**What you should do:**
Return the complete listing without omission.

**Records provided:**
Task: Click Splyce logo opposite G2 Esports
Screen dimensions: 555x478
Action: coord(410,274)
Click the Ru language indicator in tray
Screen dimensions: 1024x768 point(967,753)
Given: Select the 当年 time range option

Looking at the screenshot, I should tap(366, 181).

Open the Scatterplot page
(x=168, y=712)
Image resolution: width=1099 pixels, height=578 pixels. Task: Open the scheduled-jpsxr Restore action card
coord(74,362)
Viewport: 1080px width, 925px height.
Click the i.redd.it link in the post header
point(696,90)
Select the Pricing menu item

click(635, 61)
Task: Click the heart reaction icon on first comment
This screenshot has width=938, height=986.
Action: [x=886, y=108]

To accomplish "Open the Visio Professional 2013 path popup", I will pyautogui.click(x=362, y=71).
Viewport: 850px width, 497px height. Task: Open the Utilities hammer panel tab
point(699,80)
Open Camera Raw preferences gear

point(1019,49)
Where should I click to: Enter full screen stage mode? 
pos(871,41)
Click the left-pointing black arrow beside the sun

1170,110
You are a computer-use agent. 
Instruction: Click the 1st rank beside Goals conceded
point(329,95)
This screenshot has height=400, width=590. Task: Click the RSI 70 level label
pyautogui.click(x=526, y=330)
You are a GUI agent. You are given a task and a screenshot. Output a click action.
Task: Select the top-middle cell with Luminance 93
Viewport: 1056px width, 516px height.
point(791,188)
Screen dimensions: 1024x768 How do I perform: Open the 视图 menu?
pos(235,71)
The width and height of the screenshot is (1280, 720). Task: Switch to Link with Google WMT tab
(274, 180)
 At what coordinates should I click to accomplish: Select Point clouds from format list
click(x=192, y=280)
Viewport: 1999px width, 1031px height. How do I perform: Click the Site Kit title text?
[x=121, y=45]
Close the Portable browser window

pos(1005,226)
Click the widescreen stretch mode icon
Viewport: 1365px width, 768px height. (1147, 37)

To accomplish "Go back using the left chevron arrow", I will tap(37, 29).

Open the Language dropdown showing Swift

**Finished exercise:**
Task: Click Splyce logo opposite G2 Esports
Screen dimensions: 555x478
Action: coord(410,274)
Click the Ru language indicator in tray
Screen dimensions: 1024x768 point(967,753)
Given: Select the 当年 time range option

Looking at the screenshot, I should tap(366, 181).

Open the Scatterplot page
(x=168, y=712)
Image resolution: width=1099 pixels, height=578 pixels. Task: Open the scheduled-jpsxr Restore action card
coord(74,362)
Viewport: 1080px width, 925px height.
Click the i.redd.it link in the post header
point(696,90)
Select the Pricing menu item

click(635, 61)
Task: Click the heart reaction icon on first comment
This screenshot has width=938, height=986.
Action: [x=886, y=108]

To accomplish "Open the Visio Professional 2013 path popup", I will pyautogui.click(x=362, y=71).
Viewport: 850px width, 497px height. Task: Open the Utilities hammer panel tab
point(699,80)
Open Camera Raw preferences gear

point(1019,49)
Where should I click to: Enter full screen stage mode? 
pos(871,41)
Click the left-pointing black arrow beside the sun

1170,110
You are a computer-use agent. 
Instruction: Click the 1st rank beside Goals conceded
point(329,95)
This screenshot has height=400, width=590. Task: Click the RSI 70 level label
pyautogui.click(x=526, y=330)
You are a GUI agent. You are given a task and a screenshot. Output a click action.
Task: Select the top-middle cell with Luminance 93
Viewport: 1056px width, 516px height.
point(791,188)
Screen dimensions: 1024x768 How do I perform: Open the 视图 menu?
pos(235,71)
The width and height of the screenshot is (1280, 720). Task: Switch to Link with Google WMT tab
(274, 180)
 At what coordinates should I click to accomplish: Select Point clouds from format list
click(x=192, y=280)
Viewport: 1999px width, 1031px height. How do I perform: Click the Site Kit title text?
[x=121, y=45]
Close the Portable browser window

pos(1005,226)
Click the widescreen stretch mode icon
Viewport: 1365px width, 768px height. (1147, 37)

To accomplish "Go back using the left chevron arrow", I will tap(37, 29).

Open the Language dropdown showing Swift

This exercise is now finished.